4) Set the ComputeShader and UAV on the device.
5) Run the Compute Shader by calling Dispatch (32x32x1 thread groups are dispatched).
6) Save the output texture out to disk.

My HLSL code is even simpler:


RWTexture2D<float4> Output;

[numthreads(32, 32, 1)]
void main( uint3 threadID : SV_DispatchThreadID )
{
    Output[threadID.xy] = float4(threadID.xy / 1024.0f, 0, 1);
}

As you can see a RWTexture2D object is used to store the output (this is the UAV). The shader is setup to run 32x32x1 threads.
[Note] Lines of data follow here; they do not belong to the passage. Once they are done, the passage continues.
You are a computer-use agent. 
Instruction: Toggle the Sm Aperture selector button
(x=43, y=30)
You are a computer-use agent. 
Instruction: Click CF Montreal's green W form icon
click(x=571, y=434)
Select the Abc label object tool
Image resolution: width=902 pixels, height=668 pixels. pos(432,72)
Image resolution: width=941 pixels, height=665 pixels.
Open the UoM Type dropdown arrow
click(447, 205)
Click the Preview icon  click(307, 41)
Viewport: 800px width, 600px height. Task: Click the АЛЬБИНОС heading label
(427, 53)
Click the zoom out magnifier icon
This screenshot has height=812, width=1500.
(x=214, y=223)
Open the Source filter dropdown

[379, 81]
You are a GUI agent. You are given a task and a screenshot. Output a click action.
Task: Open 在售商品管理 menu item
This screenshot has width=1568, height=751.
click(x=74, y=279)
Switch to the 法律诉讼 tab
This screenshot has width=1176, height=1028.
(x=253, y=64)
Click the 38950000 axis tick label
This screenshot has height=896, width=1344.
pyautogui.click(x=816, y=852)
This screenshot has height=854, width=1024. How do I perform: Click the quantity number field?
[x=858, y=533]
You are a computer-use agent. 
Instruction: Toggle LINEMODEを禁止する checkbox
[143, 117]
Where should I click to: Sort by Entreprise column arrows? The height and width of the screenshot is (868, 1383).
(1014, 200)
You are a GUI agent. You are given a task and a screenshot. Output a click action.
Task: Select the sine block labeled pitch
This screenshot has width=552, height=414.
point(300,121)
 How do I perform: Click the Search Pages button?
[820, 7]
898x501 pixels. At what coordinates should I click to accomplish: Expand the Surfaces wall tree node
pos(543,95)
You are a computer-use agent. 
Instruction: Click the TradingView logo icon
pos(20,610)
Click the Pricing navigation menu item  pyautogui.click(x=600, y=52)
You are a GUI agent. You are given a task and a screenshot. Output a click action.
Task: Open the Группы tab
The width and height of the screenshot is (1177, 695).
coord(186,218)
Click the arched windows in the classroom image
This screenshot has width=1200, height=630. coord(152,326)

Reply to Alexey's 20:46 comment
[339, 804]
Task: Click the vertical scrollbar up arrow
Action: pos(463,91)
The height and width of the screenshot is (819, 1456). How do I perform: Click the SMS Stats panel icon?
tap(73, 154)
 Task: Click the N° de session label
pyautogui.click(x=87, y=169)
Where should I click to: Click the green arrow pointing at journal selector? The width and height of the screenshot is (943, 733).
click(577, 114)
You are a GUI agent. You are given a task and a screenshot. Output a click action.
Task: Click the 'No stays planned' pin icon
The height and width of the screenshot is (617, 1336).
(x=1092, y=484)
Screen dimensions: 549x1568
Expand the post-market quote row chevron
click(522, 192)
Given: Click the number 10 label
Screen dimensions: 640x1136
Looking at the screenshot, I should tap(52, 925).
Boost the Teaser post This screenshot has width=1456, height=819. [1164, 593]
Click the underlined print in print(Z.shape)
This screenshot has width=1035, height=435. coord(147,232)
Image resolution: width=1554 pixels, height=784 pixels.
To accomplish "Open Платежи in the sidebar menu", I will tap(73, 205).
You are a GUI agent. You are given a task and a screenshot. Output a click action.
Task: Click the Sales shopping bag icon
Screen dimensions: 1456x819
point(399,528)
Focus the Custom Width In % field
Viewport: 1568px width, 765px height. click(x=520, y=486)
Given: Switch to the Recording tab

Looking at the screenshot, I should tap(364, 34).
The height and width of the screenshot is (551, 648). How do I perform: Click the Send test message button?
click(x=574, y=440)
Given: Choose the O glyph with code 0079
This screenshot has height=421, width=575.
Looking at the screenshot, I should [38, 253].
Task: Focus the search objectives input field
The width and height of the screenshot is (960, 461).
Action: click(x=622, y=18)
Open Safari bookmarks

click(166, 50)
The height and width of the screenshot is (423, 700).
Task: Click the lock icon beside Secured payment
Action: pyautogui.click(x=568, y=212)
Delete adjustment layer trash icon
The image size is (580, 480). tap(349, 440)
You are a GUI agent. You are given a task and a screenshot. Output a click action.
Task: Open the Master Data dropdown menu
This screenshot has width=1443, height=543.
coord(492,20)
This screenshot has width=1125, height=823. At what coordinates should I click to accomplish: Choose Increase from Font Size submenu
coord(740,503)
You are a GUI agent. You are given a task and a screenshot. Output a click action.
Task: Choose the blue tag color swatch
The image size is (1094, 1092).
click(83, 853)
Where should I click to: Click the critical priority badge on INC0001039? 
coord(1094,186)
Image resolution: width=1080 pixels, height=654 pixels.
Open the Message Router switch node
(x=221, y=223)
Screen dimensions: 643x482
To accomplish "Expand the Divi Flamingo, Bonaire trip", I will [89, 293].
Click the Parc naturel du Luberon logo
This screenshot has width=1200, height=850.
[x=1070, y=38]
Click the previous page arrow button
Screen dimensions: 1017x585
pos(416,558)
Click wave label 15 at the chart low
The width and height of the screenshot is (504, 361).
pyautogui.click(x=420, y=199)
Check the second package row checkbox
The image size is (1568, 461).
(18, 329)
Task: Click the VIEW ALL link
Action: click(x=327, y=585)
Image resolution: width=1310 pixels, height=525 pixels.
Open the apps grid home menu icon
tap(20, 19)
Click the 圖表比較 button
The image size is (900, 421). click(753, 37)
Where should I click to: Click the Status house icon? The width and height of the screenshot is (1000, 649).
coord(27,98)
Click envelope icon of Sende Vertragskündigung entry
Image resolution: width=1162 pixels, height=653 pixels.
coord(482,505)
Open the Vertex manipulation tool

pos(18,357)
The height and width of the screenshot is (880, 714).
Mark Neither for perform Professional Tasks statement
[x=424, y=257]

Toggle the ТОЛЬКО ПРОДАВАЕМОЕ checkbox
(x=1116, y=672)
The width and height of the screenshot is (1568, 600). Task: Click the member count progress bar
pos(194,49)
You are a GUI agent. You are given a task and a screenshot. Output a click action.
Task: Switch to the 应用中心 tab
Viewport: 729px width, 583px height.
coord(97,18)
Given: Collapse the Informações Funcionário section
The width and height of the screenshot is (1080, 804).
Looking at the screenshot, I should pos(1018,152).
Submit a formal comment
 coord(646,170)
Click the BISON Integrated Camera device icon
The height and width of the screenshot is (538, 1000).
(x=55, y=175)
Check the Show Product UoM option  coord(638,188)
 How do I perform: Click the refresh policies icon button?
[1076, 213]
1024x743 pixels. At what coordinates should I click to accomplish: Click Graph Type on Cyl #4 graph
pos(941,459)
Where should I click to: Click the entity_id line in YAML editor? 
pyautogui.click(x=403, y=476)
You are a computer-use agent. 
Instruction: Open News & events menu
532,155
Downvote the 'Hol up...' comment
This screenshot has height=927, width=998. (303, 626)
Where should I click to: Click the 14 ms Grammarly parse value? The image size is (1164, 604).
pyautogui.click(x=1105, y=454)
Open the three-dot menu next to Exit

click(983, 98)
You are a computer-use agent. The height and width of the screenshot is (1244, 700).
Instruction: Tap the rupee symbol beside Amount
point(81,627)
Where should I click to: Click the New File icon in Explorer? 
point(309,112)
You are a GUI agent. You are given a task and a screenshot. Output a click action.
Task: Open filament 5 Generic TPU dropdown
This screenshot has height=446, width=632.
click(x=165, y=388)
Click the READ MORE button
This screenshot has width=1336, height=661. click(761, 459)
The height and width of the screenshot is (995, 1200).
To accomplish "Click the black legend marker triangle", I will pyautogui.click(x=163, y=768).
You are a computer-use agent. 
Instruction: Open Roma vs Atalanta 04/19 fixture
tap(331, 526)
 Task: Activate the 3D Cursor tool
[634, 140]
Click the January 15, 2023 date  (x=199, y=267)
This means that since the CPU is launching 32x32x1 thread groups, then there are 1024x1024x1 separate threads being run. This equates to 1 thread per pixel in the output UAV. So, in the UAV, the color is just set based upon the thread ID.

This code results in the following output image:

Quite simple, eh? But not that interesting. We could easily do something like that with a pixel shader (although we would have to rasterize a full-screen quad to do it).

We should try to do something that shows the power of the compute shader; something you couldn't do in a pixel shader before. How about drawing some primitives like lines and circles?

For drawing lines, let's use the Digital Differential Analyzer algorithm. It translates to HLSL very easily.


void Plot(int x, int y)
{
   Output[uint2(x, y)] = float4(0, 0, 1, 1);
}

void DrawLine(float2 start, float2 end)
{
    float dydx = (end.y - start.y) / (end.x - start.x);
    float y = start.y;
    for (int x = start.x; x <= end.x; x++) 
    {
        Plot(x, round(y));
        y = y + dydx;
    }
}

For drawing circles let's use the Midpoint Circle algorithm. For brevity I won't list it here now.

Then, in my Compute Shader main function, I simply add this code:


if (threadID.x == 1023 && threadID.y == 1023)
{
   DrawLine(float2(0, 0), float2(1024, 1024));
   DrawLine(float2(0, 1023), float2(1023, 0));
     
   DrawCircle(512, 512, 250);
   DrawCircle(0, 512, 250);
}

The if check is just done to prevent the lines and circles from being drawn for every thread. This code results in the following image:

I must admit it seems quite odd writing a shader that draws primitives. It's like some strange recursive loop. But it definitely helps to illustrate the features of the Compute Shader and how powerful it is.

You may download the source code to this example here:
ComputeShader11.zip

My next goal is to setup a standard DX11 Swap Chain and use the Compute Shader to write directly to the backbuffer. Well that's all for now.

FYI: This is my 50th blog post! I never thought I would continue on this long. I think I should crack open a beer to celebrate.